7. Animate the plot.¶

Finally, we are ready to create our animation. We will call the bar_plot_init() function from the previous code block to generate the Figure object, Axes object, and partial function for the update of the plot. Then, we pass in the Figure object and update function when initializing our FuncAnimation object. We also specify the frames argument as the index of our DataFrame (the dates) and that the animation shouldn't repeat because we will save it as an MP4 video:

In [8]:
fig, ax, update_func = bar_plot_init(questions_per_library)

ani = FuncAnimation(
    fig, update_func, frames=questions_per_library.index, repeat=False
)
ani.save(
    '../media/stackoverflow_questions.mp4', 
    writer='ffmpeg', fps=10, bitrate=100, dpi=300
)
plt.close()

Now, let's view the animation we just saved as an MP4 file:

In [9]:
from IPython import display

display.Video(
    '../media/stackoverflow_questions.mp4', width=600, height=400,
    embed=True, html_attributes='controls muted autoplay'
)
Out[9]:
Your browser does not support the video tag.

Learning Path¶

  1. Animating cumulative values over time
  2. Animating distributions over time
  3. Animating geospatial data with HoloViz

Animating distributions over time¶

As with the previous example, the histograms of daily Manhattan subway entries in 2018 (from the first section of the workshop) don't tell the whole story of the dataset because the distributions changed drastically in 2020 and 2021:

Histograms of daily Manhattan subway entries in 2018

We will make an animated version of these histograms that enables us to see the distributions changing over time. Note that this example will have two key differences from the previous one. The first is that we will be animating subplots rather than a single plot, and the second is that we will use a technique called blitting to only update the portion of the subplots that has changed. This requires that we return the artists that need to be redrawn in the plot update function.

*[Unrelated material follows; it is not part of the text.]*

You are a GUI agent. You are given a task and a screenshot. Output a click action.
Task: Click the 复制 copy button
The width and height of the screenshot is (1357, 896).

To make this visualization, we will work through these steps:

  1. Create a dataset of daily subway entries.
  2. Determine the bin ranges for the histograms.
  3. Write a function for generating the initial histogram subplots.
  4. Write a function for generating an annotation for the time period.
  5. Define the plot update function.
  6. Bind arguments for the update function.
  7. Animate the plot.

1. Create a dataset of daily subway entries.¶

As we did previously, we will read in the subway dataset, which contains the total entries and exits per day per borough:

In [10]:
subway = pd.read_csv(
    '../data/NYC_subway_daily.csv', parse_dates=['Datetime'], 
    index_col=['Borough', 'Datetime']
)
subway_daily = subway.unstack(0)
subway_daily.head()
Out[10]:
Entries Exits
Borough Bk Bx M Q Bk Bx M Q
Datetime
2017-02-04 617650.0 247539.0 1390496.0 408736.0 417449.0 148237.0 1225689.0 279699.0
2017-02-05 542667.0 199078.0 1232537.0 339716.0 405607.0 139856.0 1033610.0 268626.0
2017-02-06 1184916.0 472846.0 2774016.0 787206.0 761166.0 267991.0 2240027.0 537780.0
2017-02-07 1192638.0 470573.0 2892462.0 790557.0 763653.0 270007.0 2325024.0 544828.0
2017-02-08 1243658.0 497412.0 2998897.0 825679.0 788356.0 275695.0 2389534.0 559639.0

Source: The above dataset was resampled from this dataset provided by Kaggle user Edden.

For this visualization, we will just be working with the entries in Manhattan, and we once again need our Boolean mask for weekdays versus weekends:

In [11]:
manhattan_entries = subway_daily['Entries']['M']
weekday_mask = manhattan_entries.index.weekday < 5

2. Determine the bin ranges for the histograms.¶

Before we can set up the subplots, we have to calculate the bin ranges for the histograms so our animation is smooth. NumPy provides the histogram() function, which gives us both the number of data points in each bin and the bin ranges, respectively. We will also be using this function to update the histograms during the animation:

In [12]:
import numpy as np

count_per_bin, bin_ranges = np.histogram(manhattan_entries, bins=30)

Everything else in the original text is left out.